Problem statement. Repeat the entries below exactly. Drop the pictures.

Stored records.

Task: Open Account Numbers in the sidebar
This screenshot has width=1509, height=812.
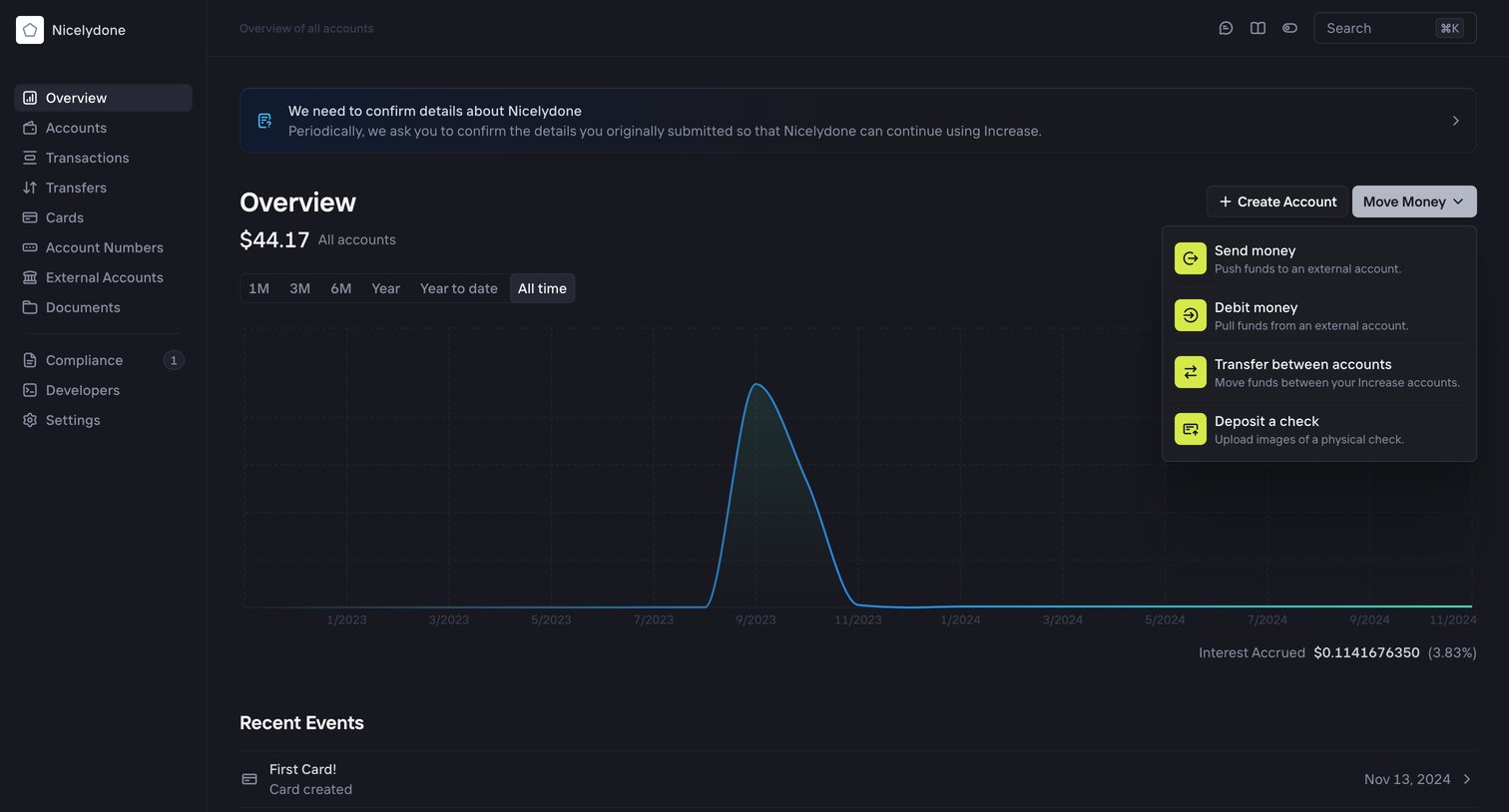Action: (104, 247)
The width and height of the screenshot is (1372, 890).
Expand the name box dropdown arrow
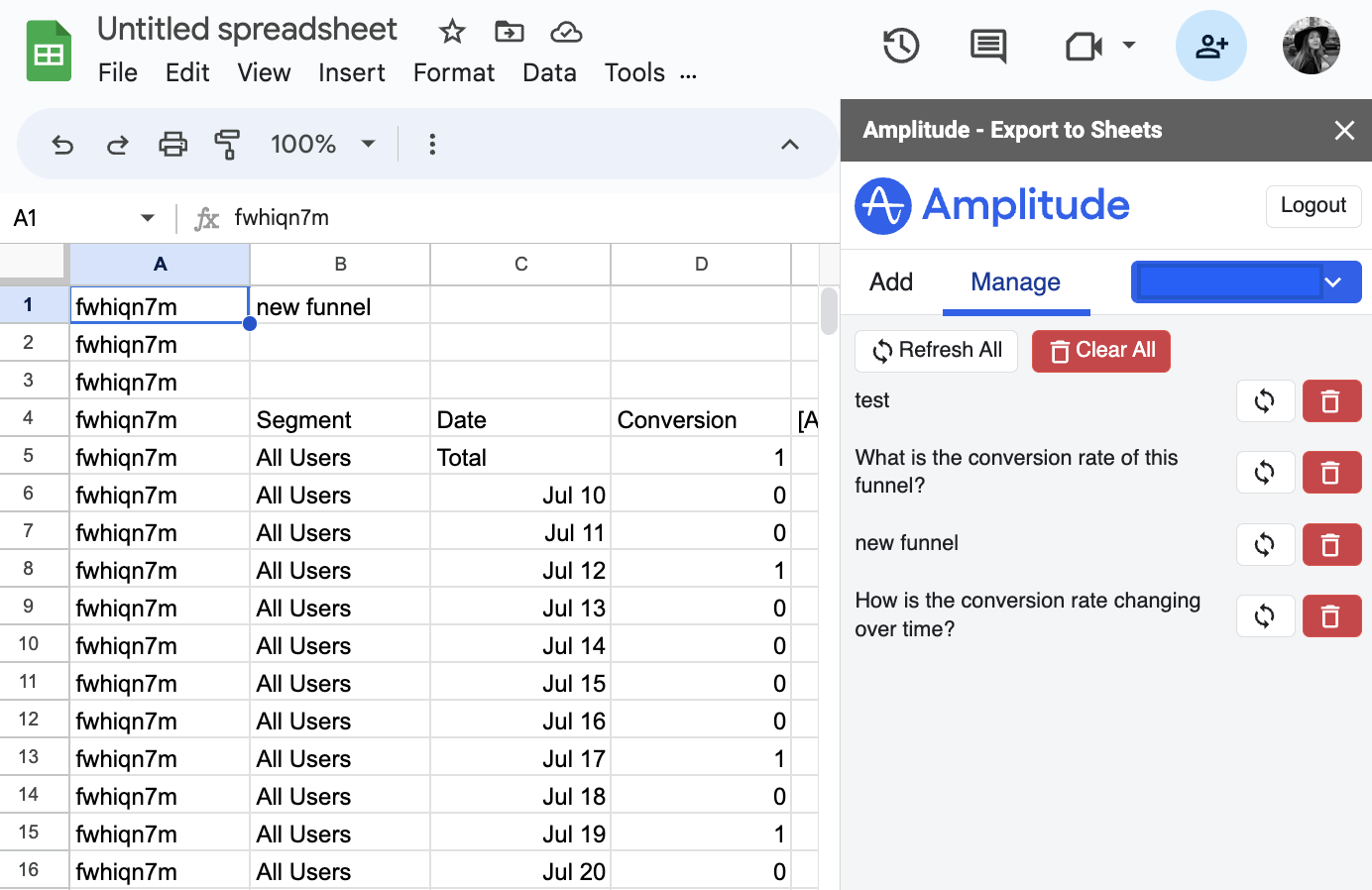pos(148,218)
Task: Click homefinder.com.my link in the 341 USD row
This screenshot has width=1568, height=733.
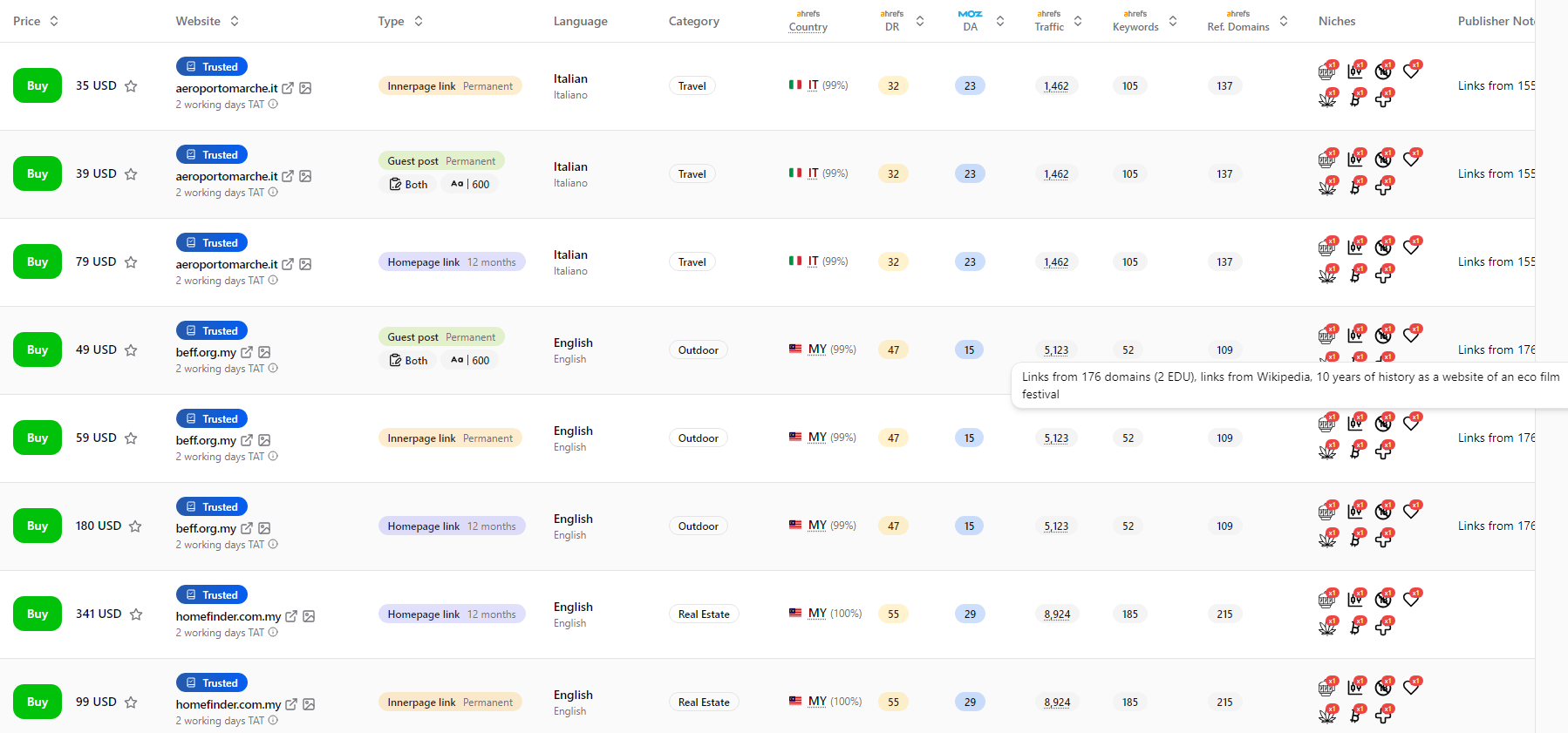Action: [228, 616]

Result of this task.
Task: Open Account Numbers in the sidebar
This screenshot has width=1509, height=812.
Action: (104, 247)
The width and height of the screenshot is (1372, 890).
Expand the name box dropdown arrow
pos(148,218)
Task: Click homefinder.com.my link in the 341 USD row
This screenshot has width=1568, height=733.
Action: [228, 616]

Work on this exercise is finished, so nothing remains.